I would like labeling and packaging to say when an item is MADE IN THE USA. As I understand it, the current rules do not distinguish between when something is made in the U.S., and when it is distributed in the U.S. I think that currently you can even label something "Made in U.S.A." if it is made in an overseas or an outsourced factory and then distributed in the U.S.

I would like to see goods distributed in the USA, by USA companies, list the country of origin for the goods that they are distributing.

Rather than still requiring city and state of the manufacturer, the Commission should consider permitting website address.

Andrea, to make sure the FTC considers your suggestion, please file an online comment on this FTC site: https://ftcpublic.commentworks.com/ftc/fplanprm/

It's fast and informal -- and it's the only way to make sure your views are heard as part of the ongoing review of the rules.
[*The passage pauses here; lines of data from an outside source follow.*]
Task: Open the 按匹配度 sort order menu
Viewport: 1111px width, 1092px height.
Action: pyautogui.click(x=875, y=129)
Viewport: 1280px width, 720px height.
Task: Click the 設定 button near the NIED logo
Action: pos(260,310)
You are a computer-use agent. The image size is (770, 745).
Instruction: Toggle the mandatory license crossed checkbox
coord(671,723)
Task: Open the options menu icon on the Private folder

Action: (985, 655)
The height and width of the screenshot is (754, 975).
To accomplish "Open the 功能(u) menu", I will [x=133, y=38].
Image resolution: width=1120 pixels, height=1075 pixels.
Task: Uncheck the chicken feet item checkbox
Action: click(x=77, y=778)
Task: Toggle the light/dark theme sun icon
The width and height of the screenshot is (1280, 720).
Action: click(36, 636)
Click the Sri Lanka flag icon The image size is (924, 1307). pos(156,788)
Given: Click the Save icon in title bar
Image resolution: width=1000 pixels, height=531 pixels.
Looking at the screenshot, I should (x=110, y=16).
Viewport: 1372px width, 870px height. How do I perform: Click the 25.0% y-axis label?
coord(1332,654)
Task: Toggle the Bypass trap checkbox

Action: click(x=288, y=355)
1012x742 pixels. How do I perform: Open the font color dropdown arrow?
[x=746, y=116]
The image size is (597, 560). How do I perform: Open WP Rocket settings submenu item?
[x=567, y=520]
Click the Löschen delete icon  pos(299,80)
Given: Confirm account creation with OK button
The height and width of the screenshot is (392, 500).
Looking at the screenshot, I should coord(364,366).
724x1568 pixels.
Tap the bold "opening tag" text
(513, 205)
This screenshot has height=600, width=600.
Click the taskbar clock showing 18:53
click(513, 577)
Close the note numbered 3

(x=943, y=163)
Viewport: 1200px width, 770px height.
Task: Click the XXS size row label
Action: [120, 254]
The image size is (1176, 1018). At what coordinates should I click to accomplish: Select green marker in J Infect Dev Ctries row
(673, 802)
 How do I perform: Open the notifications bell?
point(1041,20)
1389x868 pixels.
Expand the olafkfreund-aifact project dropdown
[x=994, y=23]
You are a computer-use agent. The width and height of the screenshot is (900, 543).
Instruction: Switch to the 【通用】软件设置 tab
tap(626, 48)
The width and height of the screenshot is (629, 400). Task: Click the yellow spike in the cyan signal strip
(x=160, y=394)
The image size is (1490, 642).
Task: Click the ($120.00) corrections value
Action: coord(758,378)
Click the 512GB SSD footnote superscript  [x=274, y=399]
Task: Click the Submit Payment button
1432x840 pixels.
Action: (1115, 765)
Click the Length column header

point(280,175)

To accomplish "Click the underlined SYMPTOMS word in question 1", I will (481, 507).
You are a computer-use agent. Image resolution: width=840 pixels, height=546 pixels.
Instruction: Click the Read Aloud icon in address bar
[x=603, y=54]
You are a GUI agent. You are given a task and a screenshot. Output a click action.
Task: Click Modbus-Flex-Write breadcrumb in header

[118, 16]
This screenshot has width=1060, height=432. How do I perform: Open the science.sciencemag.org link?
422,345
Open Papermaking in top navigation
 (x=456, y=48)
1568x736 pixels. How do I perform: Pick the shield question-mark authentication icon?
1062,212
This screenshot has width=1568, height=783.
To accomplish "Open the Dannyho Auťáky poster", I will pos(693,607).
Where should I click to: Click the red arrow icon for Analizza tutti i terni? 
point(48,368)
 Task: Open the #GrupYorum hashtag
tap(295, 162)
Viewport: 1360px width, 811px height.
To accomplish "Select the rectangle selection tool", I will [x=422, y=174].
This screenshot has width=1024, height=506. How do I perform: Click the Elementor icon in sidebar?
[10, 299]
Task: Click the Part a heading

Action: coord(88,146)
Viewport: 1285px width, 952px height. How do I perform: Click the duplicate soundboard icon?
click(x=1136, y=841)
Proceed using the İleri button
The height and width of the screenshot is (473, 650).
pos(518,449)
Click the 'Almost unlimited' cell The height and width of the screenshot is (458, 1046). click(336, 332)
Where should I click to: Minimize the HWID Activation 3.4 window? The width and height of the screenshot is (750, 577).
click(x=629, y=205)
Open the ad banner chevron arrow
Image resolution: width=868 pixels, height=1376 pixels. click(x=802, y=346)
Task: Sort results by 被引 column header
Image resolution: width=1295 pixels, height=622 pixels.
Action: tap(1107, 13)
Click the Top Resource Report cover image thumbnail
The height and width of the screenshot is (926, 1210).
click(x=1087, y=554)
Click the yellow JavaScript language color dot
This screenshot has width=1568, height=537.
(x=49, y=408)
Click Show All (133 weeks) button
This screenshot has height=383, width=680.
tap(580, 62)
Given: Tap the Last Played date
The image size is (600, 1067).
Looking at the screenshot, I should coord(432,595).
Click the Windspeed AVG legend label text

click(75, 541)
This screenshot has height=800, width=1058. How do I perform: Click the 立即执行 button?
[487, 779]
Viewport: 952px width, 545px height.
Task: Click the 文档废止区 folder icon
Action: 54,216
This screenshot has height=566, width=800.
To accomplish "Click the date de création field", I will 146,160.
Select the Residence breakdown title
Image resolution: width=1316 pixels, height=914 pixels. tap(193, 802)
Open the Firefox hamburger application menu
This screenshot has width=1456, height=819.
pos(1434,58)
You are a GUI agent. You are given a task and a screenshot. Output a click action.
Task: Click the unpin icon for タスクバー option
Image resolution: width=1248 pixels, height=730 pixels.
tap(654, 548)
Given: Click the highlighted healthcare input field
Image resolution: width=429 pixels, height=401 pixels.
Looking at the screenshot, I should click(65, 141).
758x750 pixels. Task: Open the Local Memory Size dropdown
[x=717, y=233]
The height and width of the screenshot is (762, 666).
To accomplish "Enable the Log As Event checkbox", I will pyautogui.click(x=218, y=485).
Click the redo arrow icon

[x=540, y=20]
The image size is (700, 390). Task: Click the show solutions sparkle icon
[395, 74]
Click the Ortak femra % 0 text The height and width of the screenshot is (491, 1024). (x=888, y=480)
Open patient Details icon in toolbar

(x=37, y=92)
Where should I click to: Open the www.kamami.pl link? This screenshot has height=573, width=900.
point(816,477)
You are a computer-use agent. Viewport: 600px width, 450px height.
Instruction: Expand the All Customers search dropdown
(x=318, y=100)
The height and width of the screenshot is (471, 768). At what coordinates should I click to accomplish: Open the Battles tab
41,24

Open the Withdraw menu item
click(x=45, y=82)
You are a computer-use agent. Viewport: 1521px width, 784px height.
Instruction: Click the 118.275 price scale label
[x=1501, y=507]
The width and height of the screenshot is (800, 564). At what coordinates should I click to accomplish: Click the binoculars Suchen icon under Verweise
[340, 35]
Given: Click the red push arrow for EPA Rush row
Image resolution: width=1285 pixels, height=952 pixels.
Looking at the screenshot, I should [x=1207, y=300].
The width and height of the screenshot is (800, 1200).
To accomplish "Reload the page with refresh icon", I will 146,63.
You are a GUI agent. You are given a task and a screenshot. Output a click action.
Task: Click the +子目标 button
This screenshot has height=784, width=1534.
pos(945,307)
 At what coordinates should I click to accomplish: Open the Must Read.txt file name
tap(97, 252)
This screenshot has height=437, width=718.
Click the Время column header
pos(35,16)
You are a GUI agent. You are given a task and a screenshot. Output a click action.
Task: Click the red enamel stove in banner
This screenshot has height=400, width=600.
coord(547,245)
Thanks!

All packaging on American shelves must be in English and have a contact for the product!

Since the FDA and USDA ("other government folk") are failing to let the American public know if their food has been genetically modified, I'd like to see the FTC take this on. Consumers consume food and it our fundamental right to a clear label indicating if the food has been genetically modified.

I strongly agreed that, the packaging is in a language that all will understand, and must have a contact details from the manufacturers.

How does the FPLA relate to bulk products imported and available through on-line distributors? Can an exterior carton label fulfill the requirements of the FPLA while the interior unit packaging is in the originating country language, e.g. Chinese?